[Hcoop-discuss] Server pricing
Justin S. Leitgeb
leitgebj at hcoop.net
Wed Feb 8 15:21:52 EST 2006
Sure, if we're OK with poor performance, it can be done relatively
cheaply. I'm guessing we'd just want a fairly large case (perhaps a
Dell 2850 or bigger, a 2850 can hold 6 disks), a SATA RAID controller
and a bunch of disks in RAID 5 (maybe some of the new 500 GB disks). We
could start with 4 disks (3 live and a hot spare) and it should be
pretty reliable. Maybe around $2500 or so to start?
Sorry I wasn't on-board with this earlier, I guess I just didn't
understand our (flexible) performance constraints.
Justin
Adam Chlipala wrote:
>Justin S. Leitgeb wrote:
>
>
>
>>I guess I'm having trouble answering the question because I think it
>>depends on the type of file that is shared. Surely we are going to
>>approach resolv.conf differently than html pages, right? What files do
>>you think should have a global namespace, and how are these going to
>>play into the rest of our system architecture?
>>
>>
>>
>>
>In my current vision, there are two kinds of files in the shared filesystem:
>
>1) Files whose primary logical location is in the shared filesystem.
>This includes HTML pages.
>2) Files whose primary logical location is on a local filesystem, but
>that we periodically synchronize to the shared filesystem for ease of
>centralized back-ups. This includes resolv.conf.
>
>
>
>>We could buy a scaleable system like you're suggesting above, but:
>>
>>1) It would be expensive.
>>2) It's not necessary right now, in terms of space.

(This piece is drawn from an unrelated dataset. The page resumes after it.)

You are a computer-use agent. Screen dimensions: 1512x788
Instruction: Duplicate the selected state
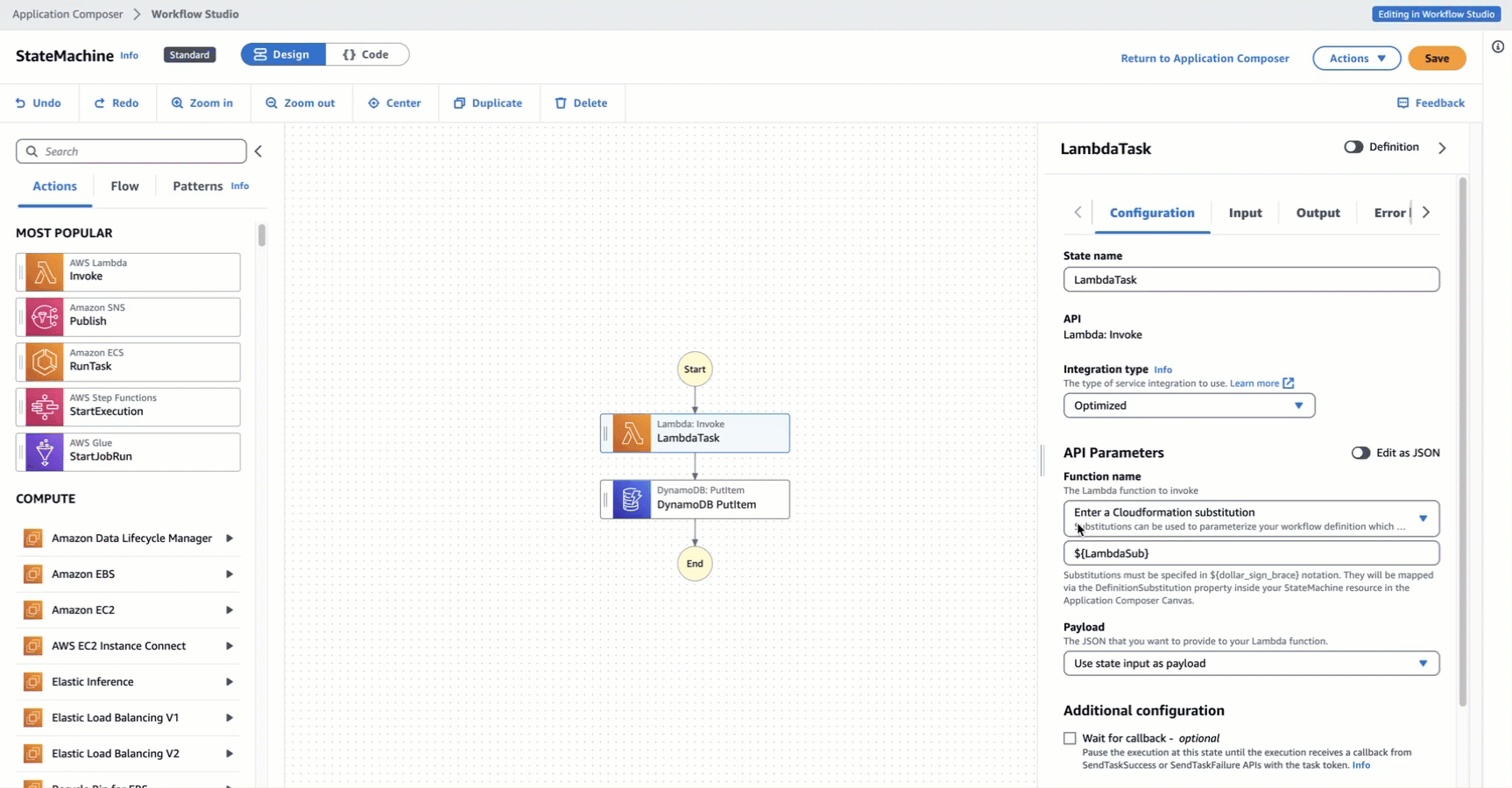tap(488, 102)
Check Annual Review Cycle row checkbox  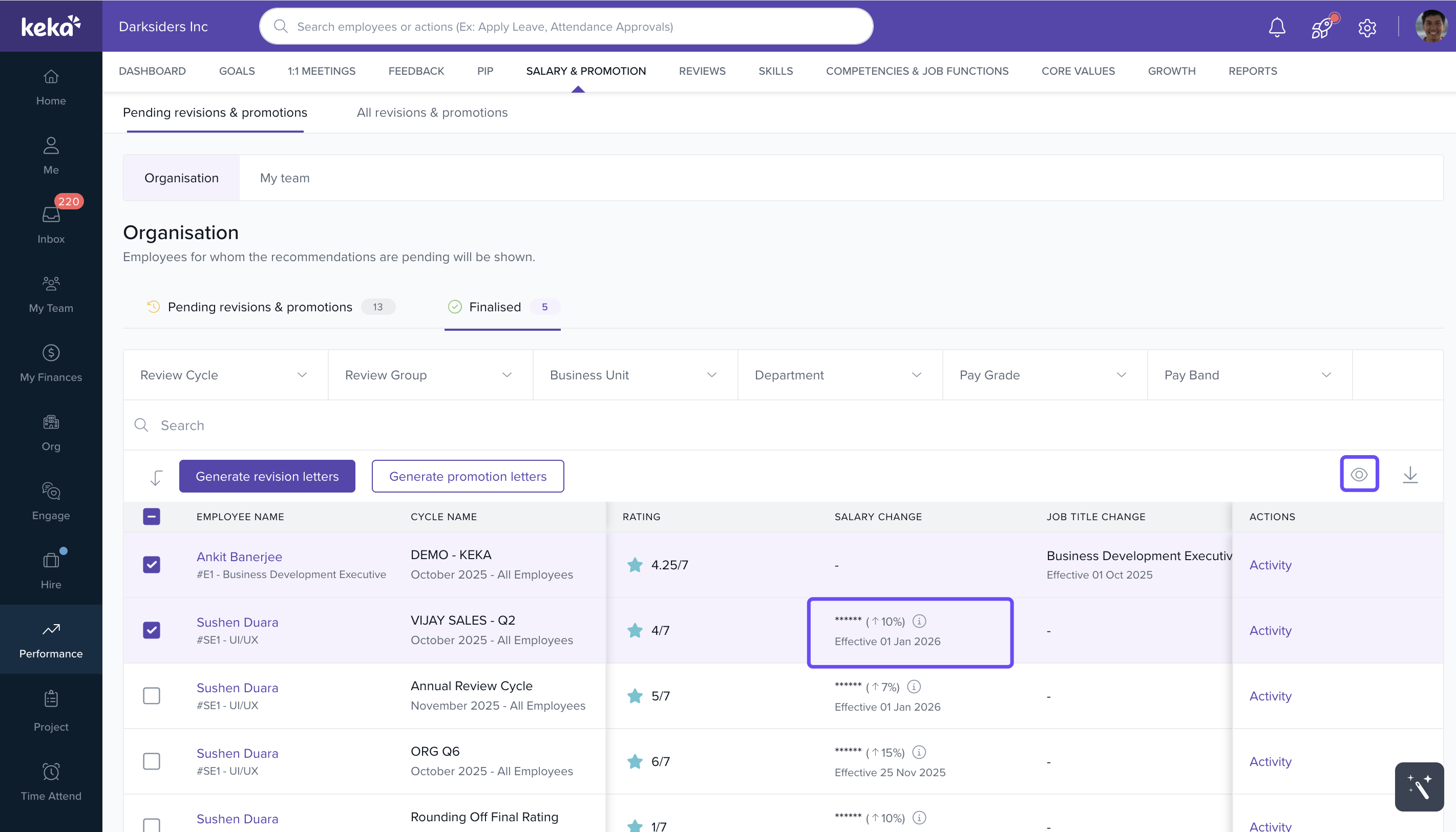click(152, 695)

>>3) We would outgrow it at some point and need to buy a completely new server
>>
>>
>>
>>
>I think it's entirely clear that we have current and future members who
>would love to be able to use arbitrarily much disk space. Keep in mind
>that many of us now are purposely avoiding using HCoop for purposes that
>would incur significant disk usage; it's not that we're all only
>interested in low disk usage services, but rather that we impose low
>disk quotas ATM. Can you elaborate on your point 2 in light of this?
>
>Can it really be that expensive to have a slow fileserver for which it's
>relatively easy to add new disks? I'm fine with bad performance as long
>as we can get commercial-level reliability and protection against data loss.
>
>
>
>>If we are really just talking about a shared namespace for the
>>user-level files, perhaps we can do the following: make the public web
>>server be both an AFS server and client. Then, just plan on adding a
>>separate fileserver later to join the AFS cell.
>>
>>Since you know AFS better than I do, do you think this would be possible?
>>
>>
>>
>>
>I don't know very much about AFS. I only used it a lot and heard in
>operating systems class that it has significant technical advantage over
>NFS.
>
>
>
>>Certainly, it's not for something like what we're doing with apache
>>right now. But it would work for sendmail, DNS, hosts files, ntp...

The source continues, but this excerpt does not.